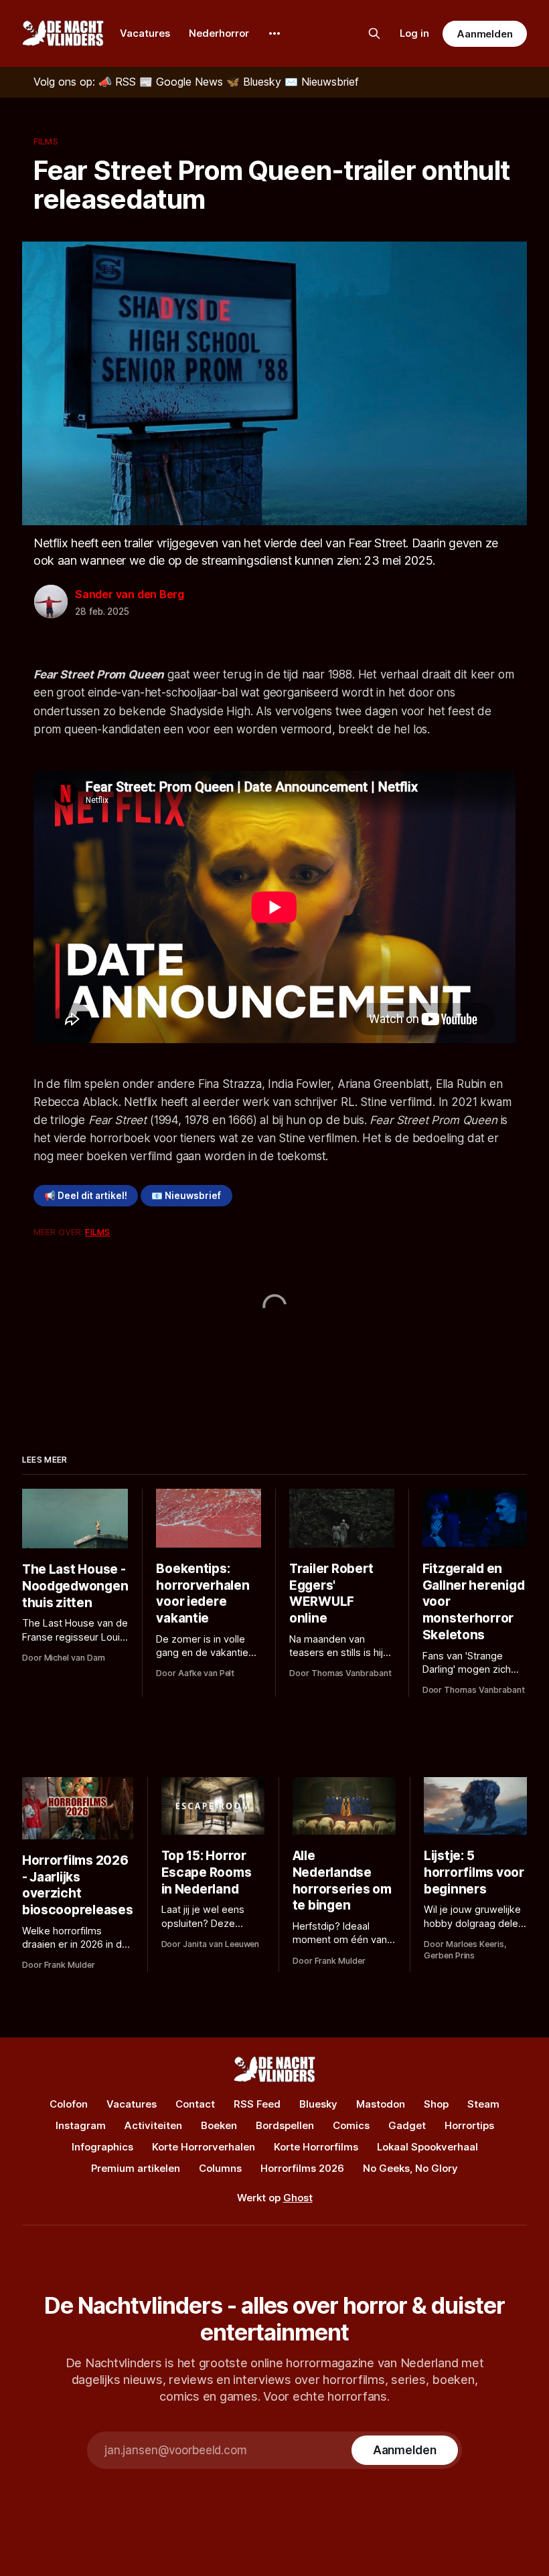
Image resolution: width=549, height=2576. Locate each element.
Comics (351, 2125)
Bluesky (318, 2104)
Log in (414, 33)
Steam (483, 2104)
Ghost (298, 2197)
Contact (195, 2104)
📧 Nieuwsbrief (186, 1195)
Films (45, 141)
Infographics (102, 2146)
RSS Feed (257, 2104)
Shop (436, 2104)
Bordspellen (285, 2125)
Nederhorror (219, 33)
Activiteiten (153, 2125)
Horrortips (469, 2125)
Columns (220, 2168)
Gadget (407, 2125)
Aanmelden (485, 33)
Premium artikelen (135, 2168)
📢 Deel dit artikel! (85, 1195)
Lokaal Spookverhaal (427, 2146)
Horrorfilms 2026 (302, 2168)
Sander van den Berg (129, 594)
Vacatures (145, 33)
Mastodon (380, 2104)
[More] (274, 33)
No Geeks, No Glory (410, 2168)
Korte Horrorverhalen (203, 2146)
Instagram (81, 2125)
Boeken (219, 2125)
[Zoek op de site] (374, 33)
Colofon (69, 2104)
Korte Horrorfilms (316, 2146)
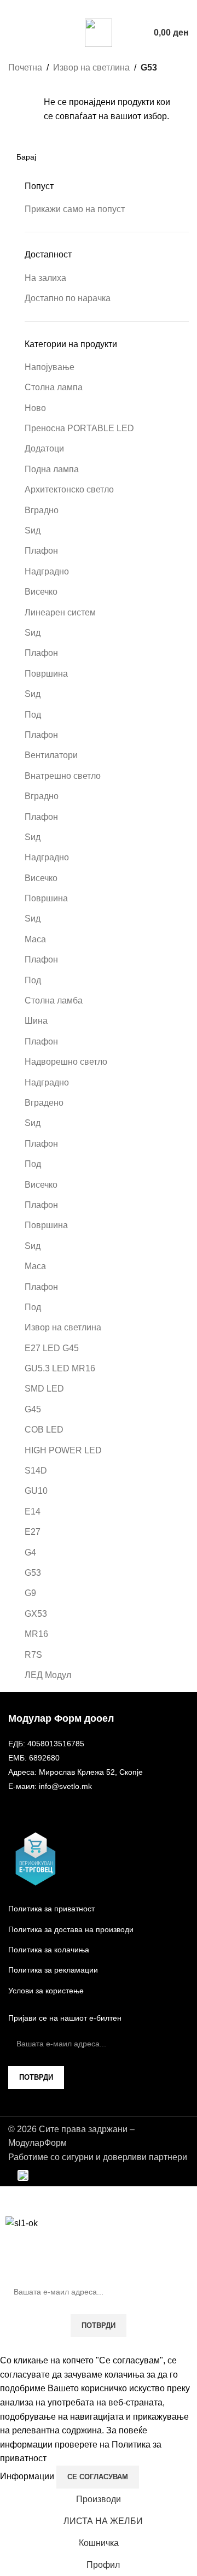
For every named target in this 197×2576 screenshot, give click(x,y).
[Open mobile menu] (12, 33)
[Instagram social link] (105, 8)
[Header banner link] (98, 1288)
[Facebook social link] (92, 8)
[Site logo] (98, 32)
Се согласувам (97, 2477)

--

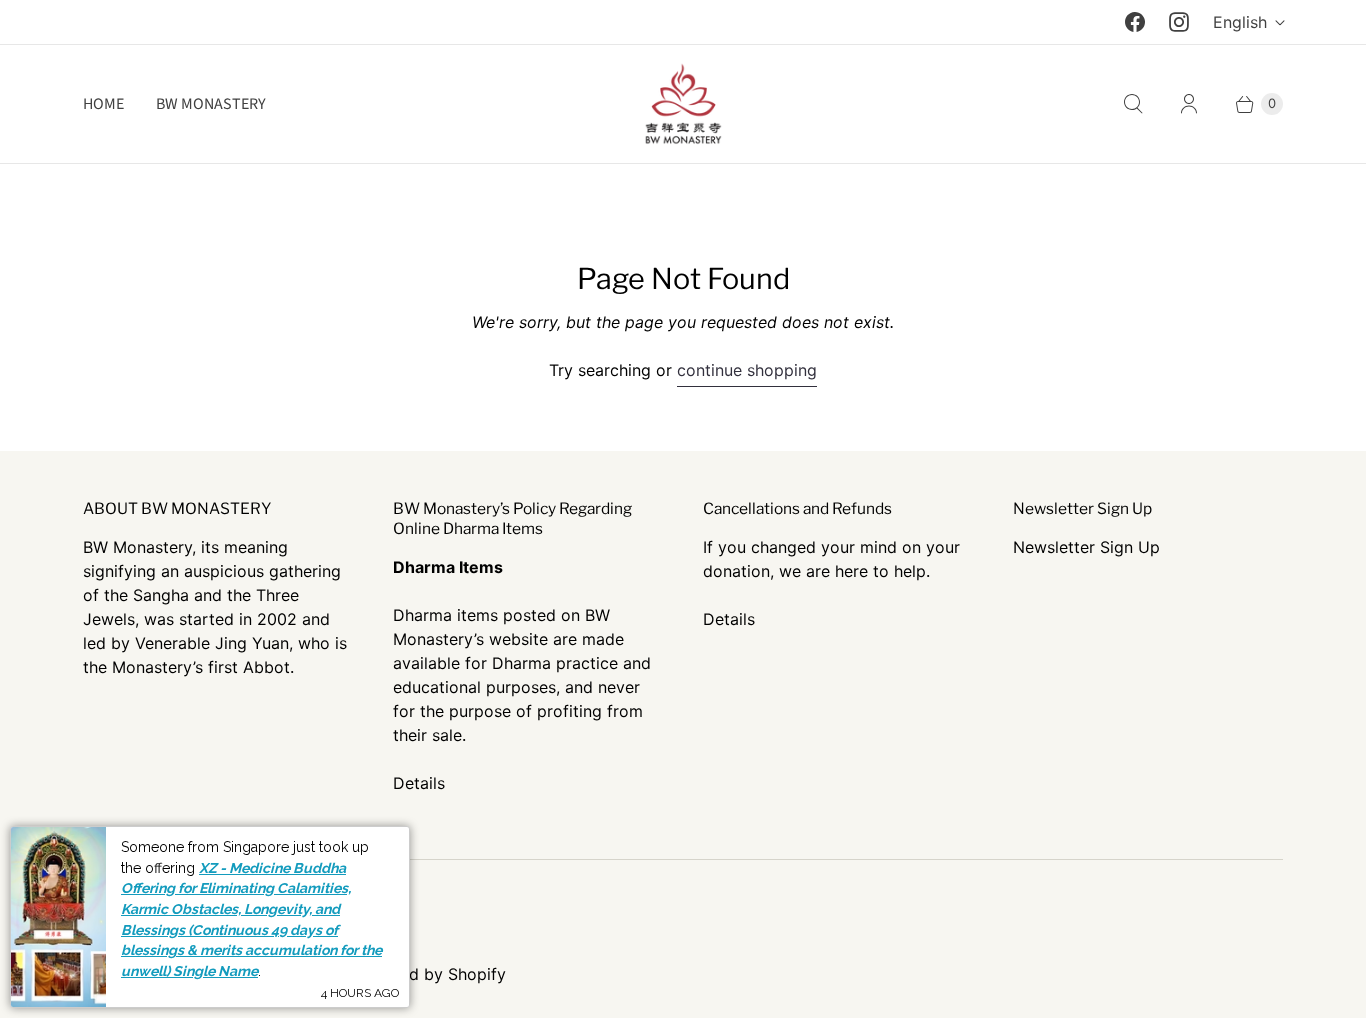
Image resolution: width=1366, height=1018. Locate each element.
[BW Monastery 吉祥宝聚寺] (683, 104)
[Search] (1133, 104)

--

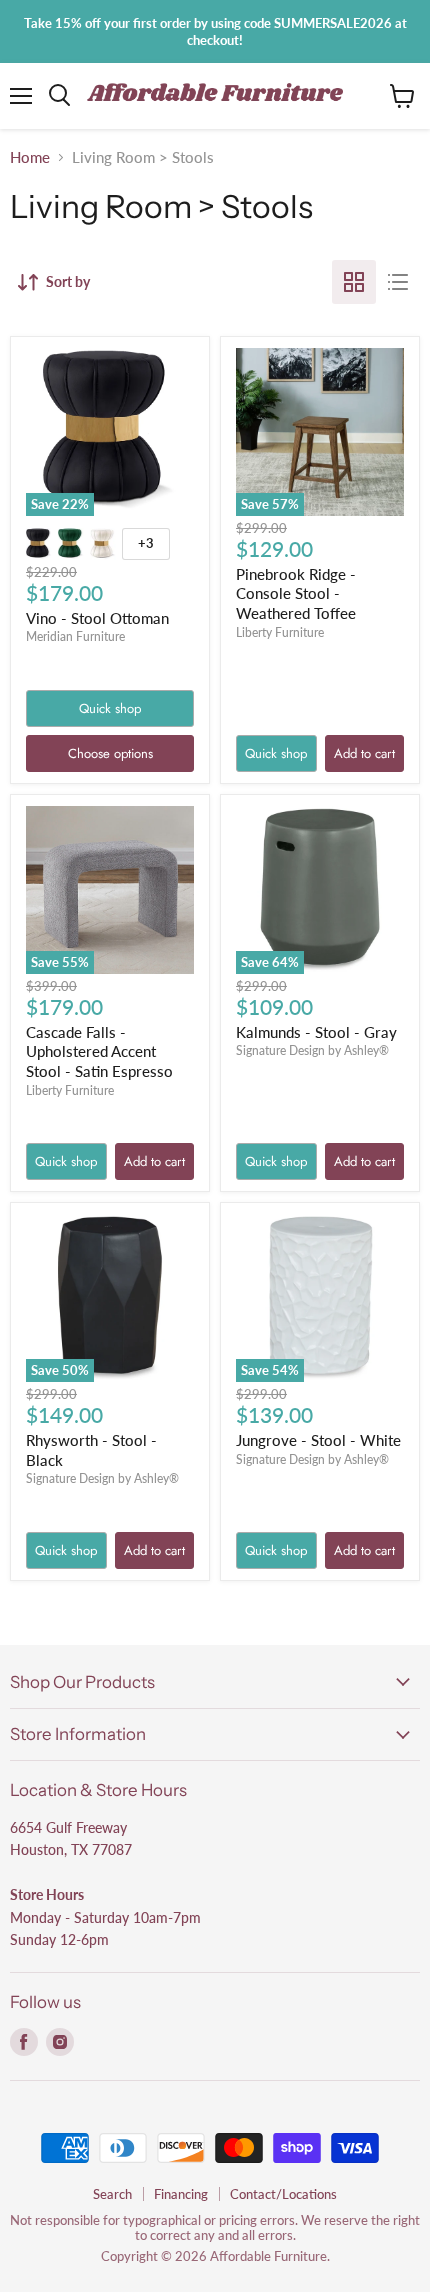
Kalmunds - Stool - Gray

■ Exercise goal: In the records above, find the line with "RSS Feed (257, 2104)". Print exactly from there through the line with "Се согласувам (97, 2477)", minus the pictures.

■ The answer:
RSS Feed (257, 2104)
Shop (436, 2104)
Bordspellen (285, 2125)
Nederhorror (219, 33)
Activiteiten (153, 2125)
Horrortips (469, 2125)
Columns (220, 2168)
Gadget (407, 2125)
Aanmelden (485, 33)
Premium artikelen (135, 2168)
📢 Deel dit artikel! (85, 1195)
Lokaal Spookverhaal (427, 2146)
Horrorfilms 2026 (302, 2168)
Sander van den Berg (129, 594)
Vacatures (145, 33)
Mastodon (380, 2104)
[More] (274, 33)
No Geeks, No Glory (410, 2168)
Korte Horrorverhalen (203, 2146)
Instagram (81, 2125)
Boeken (219, 2125)
[Zoek op de site] (374, 33)
Colofon (69, 2104)
Korte Horrorfilms (316, 2146)
For every named target in this 197×2576 screenshot, give click(x,y).
[Open mobile menu] (12, 33)
[Instagram social link] (105, 8)
[Header banner link] (98, 1288)
[Facebook social link] (92, 8)
[Site logo] (98, 32)
Се согласувам (97, 2477)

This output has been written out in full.